Which school is lower now than it was 12 years ago? I doubt there is even one school now that is as low as the most expensive school was 12 years ago.

The point is reimbursement which is tied to income is not increasing. Interest rates, tuition, and cost of living have all increased substantially. In 2005 student loan rates were below 3%. Optometry school tuition was half the price. And cost of living is up 25% over the last 12 years. All this means a person that graduated in 2006 probably owed less than 100k for undergrad and optometry school at about 2% interest (weighted average). They were able to get a job making 100k and due to the lower cost of living and lower interest rate, optometry was a great investment. Now, it’s better investment than some career paths but not as good as it once was.
 
Which school is lower now than it was 12 years ago? I doubt there is even one school now that is as low as the most expensive school was 12 years ago.

The point is reimbursement which is tied to income is not increasing. Interest rates, tuition, and cost of living have all increased substantially. In 2005 student loan rates were below 3%. Optometry school tuition was half the price. And cost of living is up 25% over the last 12 years. All this means a person that graduated in 2006 probably owed less than 100k for undergrad and optometry school at about 2% interest (weighted average). They were able to get a job making 100k and due to the lower cost of living and lower interest rate, optometry was a great investment. Now, it’s better investment than some career paths but not as good as it once was.

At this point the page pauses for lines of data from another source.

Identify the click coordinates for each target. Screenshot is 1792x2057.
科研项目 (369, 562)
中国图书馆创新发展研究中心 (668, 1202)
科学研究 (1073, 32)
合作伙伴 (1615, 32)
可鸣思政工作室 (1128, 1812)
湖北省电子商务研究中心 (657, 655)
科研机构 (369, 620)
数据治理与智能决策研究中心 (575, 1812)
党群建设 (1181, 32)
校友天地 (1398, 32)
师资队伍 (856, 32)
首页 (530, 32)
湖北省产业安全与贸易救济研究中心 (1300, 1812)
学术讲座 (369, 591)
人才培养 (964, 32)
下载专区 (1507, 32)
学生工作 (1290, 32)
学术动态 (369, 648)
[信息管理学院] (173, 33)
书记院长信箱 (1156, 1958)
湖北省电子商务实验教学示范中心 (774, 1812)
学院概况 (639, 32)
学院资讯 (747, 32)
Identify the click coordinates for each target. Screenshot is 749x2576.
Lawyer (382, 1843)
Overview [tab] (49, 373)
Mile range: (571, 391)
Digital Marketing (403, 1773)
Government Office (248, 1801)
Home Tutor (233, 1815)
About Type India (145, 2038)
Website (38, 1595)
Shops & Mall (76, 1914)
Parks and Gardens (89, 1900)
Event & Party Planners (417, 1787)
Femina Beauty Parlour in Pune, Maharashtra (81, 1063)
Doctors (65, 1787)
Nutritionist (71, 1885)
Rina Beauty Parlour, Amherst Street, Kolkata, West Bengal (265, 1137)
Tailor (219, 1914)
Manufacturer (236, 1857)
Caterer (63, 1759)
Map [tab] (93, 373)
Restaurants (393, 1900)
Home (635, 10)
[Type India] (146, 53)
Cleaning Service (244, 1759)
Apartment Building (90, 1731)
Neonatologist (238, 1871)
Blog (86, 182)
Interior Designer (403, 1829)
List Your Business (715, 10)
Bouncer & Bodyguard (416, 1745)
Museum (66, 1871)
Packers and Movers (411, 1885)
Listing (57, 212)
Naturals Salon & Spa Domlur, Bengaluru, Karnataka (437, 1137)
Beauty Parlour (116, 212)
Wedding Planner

Bigred got the point I was trying to convey to new students. Thankfully I see more patients today than I did 12 years ago but my rate for those managed care exams are not increasing. You can charge more to self paying patients but eventually you'll drive them away if its to high. You can try to increase costs for new CL fits, CL yearly evaluations, or screening procedures. Personally I resist the screening procedures since patients feel nickle and dimed for their visit.

I'm also noticing more major medical plans are eliminating a routine exam under the policy and farming it out to vision care plans instead. If Aetna was paying $105 on a routine eye exam and the next year the vision benefit goes through Eyemed I've been reduced to making $40-$50 an exam. The same with BCBS (my instate one) paying $125 and now going to Eyemed instead for their rates. I thought 0% increase was bad but now having to deal with 50-60% decrease on some patients is tough.

I try to convert as many as possible to medical but high deductible plans are making that more challenging. You have to be a good educator on why the test is important for them to lay down an extra $200-$300 for fields, gonio, fundus photos.

My business expenses only increase every year and if $15 an hour goes national it'll hurt some practices. We are down to just a student loan at 2.25% and I'll just let it ride out now.